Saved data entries

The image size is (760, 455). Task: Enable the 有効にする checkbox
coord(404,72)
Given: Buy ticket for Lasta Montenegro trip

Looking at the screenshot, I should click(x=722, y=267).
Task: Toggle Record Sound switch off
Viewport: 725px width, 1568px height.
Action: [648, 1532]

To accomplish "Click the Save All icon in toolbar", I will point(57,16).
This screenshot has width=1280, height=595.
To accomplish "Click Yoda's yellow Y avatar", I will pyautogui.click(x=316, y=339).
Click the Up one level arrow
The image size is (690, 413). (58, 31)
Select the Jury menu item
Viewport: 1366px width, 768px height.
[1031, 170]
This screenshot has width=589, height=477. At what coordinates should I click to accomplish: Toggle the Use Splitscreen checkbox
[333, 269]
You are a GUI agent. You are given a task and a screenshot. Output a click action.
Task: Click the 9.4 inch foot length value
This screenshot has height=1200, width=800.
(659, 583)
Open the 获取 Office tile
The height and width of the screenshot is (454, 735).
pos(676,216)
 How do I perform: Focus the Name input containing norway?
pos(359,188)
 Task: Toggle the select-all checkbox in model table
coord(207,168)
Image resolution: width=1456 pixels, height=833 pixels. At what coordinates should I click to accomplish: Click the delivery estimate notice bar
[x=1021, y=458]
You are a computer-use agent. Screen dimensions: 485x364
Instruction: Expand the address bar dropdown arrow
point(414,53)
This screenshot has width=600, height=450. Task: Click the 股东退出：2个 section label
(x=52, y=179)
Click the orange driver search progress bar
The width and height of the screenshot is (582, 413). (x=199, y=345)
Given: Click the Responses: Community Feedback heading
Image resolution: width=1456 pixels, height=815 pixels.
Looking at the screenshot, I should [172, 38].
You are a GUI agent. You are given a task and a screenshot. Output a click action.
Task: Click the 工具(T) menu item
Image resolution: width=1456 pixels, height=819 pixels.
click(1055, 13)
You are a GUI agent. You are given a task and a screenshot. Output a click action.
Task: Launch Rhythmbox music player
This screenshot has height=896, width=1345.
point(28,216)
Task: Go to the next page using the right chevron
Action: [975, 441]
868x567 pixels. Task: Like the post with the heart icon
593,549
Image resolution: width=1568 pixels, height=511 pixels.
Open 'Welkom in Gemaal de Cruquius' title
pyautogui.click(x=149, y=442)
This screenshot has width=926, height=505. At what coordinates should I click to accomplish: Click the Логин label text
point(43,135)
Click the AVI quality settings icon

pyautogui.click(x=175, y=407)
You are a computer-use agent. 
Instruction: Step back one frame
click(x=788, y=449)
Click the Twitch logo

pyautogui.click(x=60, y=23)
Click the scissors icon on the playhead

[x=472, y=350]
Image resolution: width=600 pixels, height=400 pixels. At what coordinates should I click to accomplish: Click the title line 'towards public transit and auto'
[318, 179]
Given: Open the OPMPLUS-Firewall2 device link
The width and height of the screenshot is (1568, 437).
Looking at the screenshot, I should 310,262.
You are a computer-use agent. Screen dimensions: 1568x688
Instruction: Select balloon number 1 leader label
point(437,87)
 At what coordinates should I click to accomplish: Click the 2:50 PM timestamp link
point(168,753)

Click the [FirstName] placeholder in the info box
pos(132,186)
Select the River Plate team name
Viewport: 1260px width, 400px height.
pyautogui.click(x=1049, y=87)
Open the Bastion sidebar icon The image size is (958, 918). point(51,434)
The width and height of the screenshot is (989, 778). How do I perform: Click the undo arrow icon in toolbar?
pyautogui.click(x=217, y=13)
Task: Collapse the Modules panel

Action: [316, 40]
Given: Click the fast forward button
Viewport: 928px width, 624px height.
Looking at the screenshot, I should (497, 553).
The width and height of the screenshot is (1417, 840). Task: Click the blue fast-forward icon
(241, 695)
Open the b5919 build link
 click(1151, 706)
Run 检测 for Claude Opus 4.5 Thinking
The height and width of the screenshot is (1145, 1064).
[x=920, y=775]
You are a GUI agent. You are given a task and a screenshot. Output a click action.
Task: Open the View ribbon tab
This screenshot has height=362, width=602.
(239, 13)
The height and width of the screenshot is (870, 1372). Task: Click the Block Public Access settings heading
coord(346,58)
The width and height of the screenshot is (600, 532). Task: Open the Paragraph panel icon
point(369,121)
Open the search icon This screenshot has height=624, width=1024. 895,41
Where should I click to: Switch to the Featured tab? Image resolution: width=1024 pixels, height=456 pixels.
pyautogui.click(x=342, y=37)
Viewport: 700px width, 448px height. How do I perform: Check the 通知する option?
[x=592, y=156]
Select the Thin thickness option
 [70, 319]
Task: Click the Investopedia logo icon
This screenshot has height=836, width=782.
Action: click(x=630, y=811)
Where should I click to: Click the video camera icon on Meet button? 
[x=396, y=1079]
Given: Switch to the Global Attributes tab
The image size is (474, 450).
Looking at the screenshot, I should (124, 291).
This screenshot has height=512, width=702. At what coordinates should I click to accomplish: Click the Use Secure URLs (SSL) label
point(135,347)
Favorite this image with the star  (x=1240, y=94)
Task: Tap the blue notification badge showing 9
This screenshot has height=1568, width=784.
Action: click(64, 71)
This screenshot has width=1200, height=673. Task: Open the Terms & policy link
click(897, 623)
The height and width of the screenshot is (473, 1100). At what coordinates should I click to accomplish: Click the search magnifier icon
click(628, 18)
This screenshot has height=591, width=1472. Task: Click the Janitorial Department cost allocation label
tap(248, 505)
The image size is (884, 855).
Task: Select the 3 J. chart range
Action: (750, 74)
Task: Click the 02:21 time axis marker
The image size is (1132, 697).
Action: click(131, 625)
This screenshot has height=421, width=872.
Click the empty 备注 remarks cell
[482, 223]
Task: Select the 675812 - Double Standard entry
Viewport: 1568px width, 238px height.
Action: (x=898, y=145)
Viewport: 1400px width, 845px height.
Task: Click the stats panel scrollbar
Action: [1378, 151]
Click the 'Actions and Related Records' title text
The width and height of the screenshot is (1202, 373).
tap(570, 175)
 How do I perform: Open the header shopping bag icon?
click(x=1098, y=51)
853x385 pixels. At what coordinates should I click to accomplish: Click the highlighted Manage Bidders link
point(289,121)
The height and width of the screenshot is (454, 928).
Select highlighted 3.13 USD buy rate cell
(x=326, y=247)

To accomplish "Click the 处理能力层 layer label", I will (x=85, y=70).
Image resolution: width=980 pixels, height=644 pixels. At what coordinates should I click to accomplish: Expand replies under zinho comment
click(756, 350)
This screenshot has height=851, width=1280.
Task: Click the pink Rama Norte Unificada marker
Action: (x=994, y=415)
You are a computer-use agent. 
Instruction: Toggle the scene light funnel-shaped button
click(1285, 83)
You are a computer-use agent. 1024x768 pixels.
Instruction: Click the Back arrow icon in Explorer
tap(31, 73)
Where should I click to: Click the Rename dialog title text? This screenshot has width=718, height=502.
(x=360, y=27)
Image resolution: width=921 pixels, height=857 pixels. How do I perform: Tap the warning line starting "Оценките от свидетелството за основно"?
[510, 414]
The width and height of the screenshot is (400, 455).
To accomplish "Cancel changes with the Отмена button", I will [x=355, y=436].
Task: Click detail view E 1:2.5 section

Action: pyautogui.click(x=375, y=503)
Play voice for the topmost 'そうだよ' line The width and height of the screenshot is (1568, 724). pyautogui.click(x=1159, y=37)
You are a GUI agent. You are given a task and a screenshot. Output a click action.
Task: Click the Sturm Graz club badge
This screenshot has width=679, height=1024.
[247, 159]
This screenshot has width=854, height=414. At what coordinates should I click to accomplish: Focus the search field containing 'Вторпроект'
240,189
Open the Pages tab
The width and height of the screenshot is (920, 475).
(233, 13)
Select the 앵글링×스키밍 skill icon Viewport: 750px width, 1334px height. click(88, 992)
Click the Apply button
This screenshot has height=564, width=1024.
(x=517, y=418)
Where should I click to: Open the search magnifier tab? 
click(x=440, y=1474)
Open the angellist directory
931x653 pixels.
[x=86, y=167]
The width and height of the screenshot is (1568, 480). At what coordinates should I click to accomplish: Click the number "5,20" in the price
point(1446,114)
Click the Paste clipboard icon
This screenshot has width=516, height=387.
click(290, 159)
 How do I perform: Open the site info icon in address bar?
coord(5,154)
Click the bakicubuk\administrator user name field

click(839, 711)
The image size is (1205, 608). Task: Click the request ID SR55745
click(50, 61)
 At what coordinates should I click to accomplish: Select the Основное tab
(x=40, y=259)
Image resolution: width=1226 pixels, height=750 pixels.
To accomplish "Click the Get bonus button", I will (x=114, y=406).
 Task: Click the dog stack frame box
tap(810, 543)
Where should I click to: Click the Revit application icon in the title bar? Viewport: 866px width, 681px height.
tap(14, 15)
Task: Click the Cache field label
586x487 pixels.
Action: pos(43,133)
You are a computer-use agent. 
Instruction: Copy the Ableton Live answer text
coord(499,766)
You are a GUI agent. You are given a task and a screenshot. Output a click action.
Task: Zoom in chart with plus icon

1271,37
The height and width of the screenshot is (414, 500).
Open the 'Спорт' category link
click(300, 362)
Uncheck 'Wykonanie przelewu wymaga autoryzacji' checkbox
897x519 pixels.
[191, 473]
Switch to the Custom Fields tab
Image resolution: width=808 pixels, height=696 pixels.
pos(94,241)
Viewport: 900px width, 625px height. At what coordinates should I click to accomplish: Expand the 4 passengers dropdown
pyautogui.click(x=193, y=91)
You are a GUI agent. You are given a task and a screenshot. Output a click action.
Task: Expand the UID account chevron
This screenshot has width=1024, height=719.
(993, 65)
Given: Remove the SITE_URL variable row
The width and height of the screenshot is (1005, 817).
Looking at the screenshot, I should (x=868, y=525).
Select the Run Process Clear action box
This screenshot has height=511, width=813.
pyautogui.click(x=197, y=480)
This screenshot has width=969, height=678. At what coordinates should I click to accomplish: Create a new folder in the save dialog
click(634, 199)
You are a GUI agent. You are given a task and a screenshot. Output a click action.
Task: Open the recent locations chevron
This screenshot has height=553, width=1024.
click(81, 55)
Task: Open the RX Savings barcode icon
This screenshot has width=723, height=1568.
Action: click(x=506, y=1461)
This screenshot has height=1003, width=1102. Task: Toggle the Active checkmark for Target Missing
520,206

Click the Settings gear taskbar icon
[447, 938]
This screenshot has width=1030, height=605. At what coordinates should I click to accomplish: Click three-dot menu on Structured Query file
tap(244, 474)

# [ACTION ITEM]
From the records above, show each line that contains the word "will".

# [FINAL ANSWER]
To accomplish "Click the Save All icon in toolbar", I will point(57,16).
To accomplish "Click Yoda's yellow Y avatar", I will pyautogui.click(x=316, y=339).
To accomplish "Click the 处理能力层 layer label", I will (x=85, y=70).
To accomplish "Cancel changes with the Отмена button", I will [x=355, y=436].
To accomplish "Click the Get bonus button", I will (x=114, y=406).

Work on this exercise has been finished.